Angiotensin II-transient receptor potential channel C6 signaling pathway mediates podocyte injury
10.3969/j.issn.2095-4344.2014.46.014
- VernacularTitle:足细胞损伤的诱导途径:血管紧张素Ⅱ-足细胞瞬时受体电位阳离子通道蛋白6信号通路
- Author:
Dandan YAO
;
Ruixia MA
;
Lihui ZHAI
;
Zuolin LI
;
Zhen LI
- Publication Type:Journal Article
- Keywords:
angiotensin II;
podocytes;
diabetes melitus;
TRPC cation channels
- From:
Chinese Journal of Tissue Engineering Research
2014;(46):7447-7451
- CountryChina
- Language:Chinese
-
Abstract:
BACKGROUND:Transient receptor potential channel C6 (TRPC6) is a new and important slit diaphragm-associated protein in podocytes involved in regulating glomerular filter function. Glomerular TRPC6 expression is closely associated with proteinuria in diabetic kidney disease. OBJECTIVE: To investigate the expression of canonical TRPC6 in mouse podocytes induced by high glucose, and to explore the possible mechanism of diabetic kidney disease. METHODS:Mouse podocyte cels were cultured and divided into normal glucose group (5.6 mmol/L D-glucose), normal control group (5.6 mmol/L D-glucose+25 mmol/L mannitol) and experimental groups which were in the environment of high glucose (30 mmol/L). The experimental groups included high glucose group, valsartan treatment groups (10-5 mol/L) and U73122 control group (10μmol/L U73122). After 48 hours, the expressions of mRNA and proteins of TRPC6, nephrin and angiotensin II (AngII) were detected respectively by real-time quantitative PCR and western blot analysis. RESULTS AND CONCLUSION:Compared with the normal control group, the expressions of mRNA and proteins of TRPC6 and angiotensin II were markedly elevated in the high glucose group (P < 0.01), while the expressions of mRNA and proteins of nephrin were decreased (P < 0.01).
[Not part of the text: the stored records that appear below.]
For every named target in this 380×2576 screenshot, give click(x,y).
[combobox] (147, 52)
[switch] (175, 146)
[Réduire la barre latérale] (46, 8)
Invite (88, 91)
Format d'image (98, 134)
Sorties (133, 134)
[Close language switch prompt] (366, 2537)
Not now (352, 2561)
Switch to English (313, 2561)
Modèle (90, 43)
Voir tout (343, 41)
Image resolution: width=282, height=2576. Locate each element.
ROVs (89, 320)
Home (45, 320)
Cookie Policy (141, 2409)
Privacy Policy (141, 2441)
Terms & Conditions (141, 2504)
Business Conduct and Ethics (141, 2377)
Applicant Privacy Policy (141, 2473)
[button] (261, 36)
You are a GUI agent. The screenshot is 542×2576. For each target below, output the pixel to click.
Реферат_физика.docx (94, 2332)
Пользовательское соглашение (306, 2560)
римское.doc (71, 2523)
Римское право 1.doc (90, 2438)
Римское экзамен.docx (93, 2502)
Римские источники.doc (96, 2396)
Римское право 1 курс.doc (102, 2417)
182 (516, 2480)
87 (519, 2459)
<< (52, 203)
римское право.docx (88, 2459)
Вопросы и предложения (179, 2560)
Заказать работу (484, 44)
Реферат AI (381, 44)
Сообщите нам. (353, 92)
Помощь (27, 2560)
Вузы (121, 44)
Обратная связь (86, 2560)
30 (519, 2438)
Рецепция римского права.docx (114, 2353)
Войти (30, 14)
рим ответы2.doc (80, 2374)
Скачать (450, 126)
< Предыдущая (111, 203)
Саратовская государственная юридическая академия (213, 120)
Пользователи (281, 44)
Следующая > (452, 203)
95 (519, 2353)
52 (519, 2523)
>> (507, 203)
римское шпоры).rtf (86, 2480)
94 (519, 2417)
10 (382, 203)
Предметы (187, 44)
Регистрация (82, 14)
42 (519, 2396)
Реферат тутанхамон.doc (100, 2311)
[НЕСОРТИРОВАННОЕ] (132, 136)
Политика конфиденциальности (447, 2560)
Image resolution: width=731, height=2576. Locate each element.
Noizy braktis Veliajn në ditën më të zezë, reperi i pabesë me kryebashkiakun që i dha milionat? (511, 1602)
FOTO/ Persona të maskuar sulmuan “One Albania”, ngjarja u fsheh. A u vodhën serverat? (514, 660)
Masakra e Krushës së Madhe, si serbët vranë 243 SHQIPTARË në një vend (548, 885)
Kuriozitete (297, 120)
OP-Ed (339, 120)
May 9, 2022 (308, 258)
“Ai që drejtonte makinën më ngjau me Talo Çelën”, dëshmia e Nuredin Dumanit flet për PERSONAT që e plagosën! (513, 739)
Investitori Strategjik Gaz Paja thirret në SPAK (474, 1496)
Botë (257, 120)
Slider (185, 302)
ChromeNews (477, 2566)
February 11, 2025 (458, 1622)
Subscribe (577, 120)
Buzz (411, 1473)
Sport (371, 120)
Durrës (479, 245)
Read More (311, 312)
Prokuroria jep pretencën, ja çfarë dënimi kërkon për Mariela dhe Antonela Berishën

The mRNA and proteins of TRPC6 and angiotensin II expressions were significantly down-regulated by valsartan (P < 0.05,P < 0.01), while the mRNA and protein expressions of nephrin were effectively up-regulated (P < 0.05). Compared with the high glucose group, the expressions of mRNA and proteins of TRPC6 and angiotensin II were ameliorated in the U73122 control group. The expressions of mRNA and proteins of TRPC6, nephrin and angiotensin II had no statistical significance between the normal control group and normal glucose group (P > 0.05). Angiotensin II-TRPC6 signaling pathway may mediate high glucose-induced podocyte injury, meanwhile it provides a new theoretical basis for the treatment of diabetic kidney disease, by which the angiotensin receptor blockers can protect podocytes in diabetic kidney disease.